À La Rochelle, la tour de la Chaîne accueille une œuvre de Tania Mouraud, figure majeure de la scène artistique contemporaine. Immersion garantie.

Édifiée au XIVe siècle, la tour de la Chaîne, en tandem avec la tour Saint-Nicolas, gardait autrefois l’entrée du port. Vestige monumental d’un dispositif défensif ambitieux, elle impose toujours sa silhouette au paysage rochelais et accueille l’opération « Biens venus ! », partenariat entre le Centre des monuments nationaux et le Centre national des arts plastiques. Au cœur de cette architecture de pierre se déploie une installation vidéo qui tutoie sa monumentalité : capturées dans une très grande proximité par l’artiste Tania Mouraud, des images de baleines grises envahissent l’espace.

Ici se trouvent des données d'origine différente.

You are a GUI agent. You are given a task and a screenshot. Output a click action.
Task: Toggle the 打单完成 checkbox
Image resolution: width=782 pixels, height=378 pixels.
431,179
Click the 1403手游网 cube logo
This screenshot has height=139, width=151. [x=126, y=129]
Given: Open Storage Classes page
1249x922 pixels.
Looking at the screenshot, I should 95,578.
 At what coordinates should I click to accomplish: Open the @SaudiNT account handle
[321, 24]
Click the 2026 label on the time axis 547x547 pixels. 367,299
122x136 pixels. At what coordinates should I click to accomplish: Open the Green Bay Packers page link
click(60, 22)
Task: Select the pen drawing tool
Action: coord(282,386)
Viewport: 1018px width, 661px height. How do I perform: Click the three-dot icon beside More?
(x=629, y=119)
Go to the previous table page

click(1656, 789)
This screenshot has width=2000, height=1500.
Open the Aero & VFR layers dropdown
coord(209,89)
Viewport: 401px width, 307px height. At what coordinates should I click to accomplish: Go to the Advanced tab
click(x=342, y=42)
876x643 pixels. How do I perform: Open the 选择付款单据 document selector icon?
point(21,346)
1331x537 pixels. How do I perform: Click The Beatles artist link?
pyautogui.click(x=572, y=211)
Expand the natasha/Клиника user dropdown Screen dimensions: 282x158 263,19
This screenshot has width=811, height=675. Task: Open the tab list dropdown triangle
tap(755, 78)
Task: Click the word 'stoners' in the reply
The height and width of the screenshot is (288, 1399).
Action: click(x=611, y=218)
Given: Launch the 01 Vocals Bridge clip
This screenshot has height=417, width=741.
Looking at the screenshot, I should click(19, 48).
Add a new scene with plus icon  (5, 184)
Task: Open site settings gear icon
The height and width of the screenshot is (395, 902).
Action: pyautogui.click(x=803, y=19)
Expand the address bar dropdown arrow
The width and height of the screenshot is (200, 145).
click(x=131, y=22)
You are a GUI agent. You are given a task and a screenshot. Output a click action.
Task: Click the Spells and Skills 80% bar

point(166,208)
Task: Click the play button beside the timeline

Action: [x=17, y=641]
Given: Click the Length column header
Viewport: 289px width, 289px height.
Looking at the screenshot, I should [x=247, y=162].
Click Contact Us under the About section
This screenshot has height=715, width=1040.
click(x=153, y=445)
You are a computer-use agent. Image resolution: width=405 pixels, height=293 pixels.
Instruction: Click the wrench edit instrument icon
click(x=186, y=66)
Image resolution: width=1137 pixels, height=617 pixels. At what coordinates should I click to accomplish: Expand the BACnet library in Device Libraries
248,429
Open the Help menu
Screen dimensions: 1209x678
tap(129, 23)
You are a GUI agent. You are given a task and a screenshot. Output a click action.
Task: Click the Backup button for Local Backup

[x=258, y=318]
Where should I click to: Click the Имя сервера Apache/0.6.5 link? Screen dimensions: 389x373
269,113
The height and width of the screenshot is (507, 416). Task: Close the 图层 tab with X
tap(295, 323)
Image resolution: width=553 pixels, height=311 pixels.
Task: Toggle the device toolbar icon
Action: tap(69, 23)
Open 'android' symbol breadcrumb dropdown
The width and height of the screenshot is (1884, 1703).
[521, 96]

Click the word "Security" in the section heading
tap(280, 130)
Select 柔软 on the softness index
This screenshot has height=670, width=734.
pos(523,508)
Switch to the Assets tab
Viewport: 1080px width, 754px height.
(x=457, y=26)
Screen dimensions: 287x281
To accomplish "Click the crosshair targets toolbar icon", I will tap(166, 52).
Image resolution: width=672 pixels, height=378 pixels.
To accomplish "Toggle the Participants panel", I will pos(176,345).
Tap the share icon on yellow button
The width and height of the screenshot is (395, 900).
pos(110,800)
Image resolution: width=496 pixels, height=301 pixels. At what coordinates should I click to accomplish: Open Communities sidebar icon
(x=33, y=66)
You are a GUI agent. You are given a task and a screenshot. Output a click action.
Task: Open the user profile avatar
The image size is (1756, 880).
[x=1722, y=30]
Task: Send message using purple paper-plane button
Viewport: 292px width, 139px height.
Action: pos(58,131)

À l’écran, dans les eaux du Mexique, une mère entraîne son petit baleineau à nager à contre-courant pour se préparer au voyage. Cette chorégraphie naturelle devient métaphore : celle des migrations, des transmissions, du lien fragile entre les êtres et les éléments. À travers ses plans rapprochés dans lesquels le gigantisme du cétacé déborde le cadre, Tania Mouraud expose notre finitude face à l’immensité.

Une émotion vivante

La bande-son inspirée de la noise mêle sons marins, ronflement du moteur de la ponga et drone indien, plongeant le visiteur dans une expérience sensorielle. Loin d’une approche techniciste, l’artiste revendique dans ses prises de vue imparfaites, une relation directe, presque viscérale, avec le vivant. L’œuvre suscite l’émotion. Le noir et blanc déréalise l’animal, tandis que le bourdon sonore crée un rythme entêtant. Les repères d’espace et de temps sont troublés. Les ressentis le sont également. L’échelle de la baleine évoque l’énormité des dinosaures, prêtant à la confusion des temps profonds. Quant à sa peau, maculée de coquillages, elle affiche une tentative de symbiose qui se mue en parasitage.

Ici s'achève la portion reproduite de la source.